实现方式1:pd.get_dummies()函数

官方api:

pandas.get_dummies(dataprefix=Noneprefix_sep='_'dummy_na=Falsecolumns=Nonesparse=Falsedrop_first=Falsedtype=None)[source]

Convert categorical variable into dummy/indicator variables.

Parameters:

data : array-like, Series, or DataFrame

Data of which to get dummy indicators.

prefix : str, list of str, or dict of str, default None

String to append DataFrame column names. Pass a list with length equal to the number of columns when calling get_dummies on a DataFrame. Alternatively, prefix can be a dictionary mapping column names to prefixes.

prefix_sep : str, default ‘_’

If appending prefix, separator/delimiter to use. Or pass a list or dictionary as with prefix.

dummy_na : bool, default False

Add a column to indicate NaNs, if False NaNs are ignored.

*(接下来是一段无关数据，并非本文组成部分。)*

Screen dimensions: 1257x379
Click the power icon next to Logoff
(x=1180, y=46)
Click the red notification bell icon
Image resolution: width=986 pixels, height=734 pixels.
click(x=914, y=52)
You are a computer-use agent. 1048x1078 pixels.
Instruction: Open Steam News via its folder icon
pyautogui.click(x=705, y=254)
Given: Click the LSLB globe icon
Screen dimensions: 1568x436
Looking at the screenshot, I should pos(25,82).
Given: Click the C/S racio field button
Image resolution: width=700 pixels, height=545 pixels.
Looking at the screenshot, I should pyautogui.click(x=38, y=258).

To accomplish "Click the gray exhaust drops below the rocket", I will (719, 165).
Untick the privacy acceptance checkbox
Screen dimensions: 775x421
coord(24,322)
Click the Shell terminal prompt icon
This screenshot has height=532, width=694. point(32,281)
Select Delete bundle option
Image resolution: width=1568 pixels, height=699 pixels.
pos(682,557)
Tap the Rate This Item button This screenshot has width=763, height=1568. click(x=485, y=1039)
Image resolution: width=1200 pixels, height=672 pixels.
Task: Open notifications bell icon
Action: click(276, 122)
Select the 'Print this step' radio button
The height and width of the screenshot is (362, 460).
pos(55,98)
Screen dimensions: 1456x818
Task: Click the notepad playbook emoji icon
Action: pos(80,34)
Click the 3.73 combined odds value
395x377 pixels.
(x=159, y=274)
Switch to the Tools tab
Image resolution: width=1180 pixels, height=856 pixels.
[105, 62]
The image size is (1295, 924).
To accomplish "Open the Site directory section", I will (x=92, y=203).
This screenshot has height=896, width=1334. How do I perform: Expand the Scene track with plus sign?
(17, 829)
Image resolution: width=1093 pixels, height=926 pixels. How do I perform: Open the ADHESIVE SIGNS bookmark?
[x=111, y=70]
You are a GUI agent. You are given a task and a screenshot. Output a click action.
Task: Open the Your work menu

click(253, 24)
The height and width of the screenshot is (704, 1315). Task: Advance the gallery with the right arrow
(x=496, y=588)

columns : list-like, default None

Column names in the DataFrame to be encoded. If columns is None then all the columns with object or category dtype will be converted.

sparse : bool, default False

Whether the dummy-encoded columns should be backed by a SparseArray (True) or a regular NumPy array (False).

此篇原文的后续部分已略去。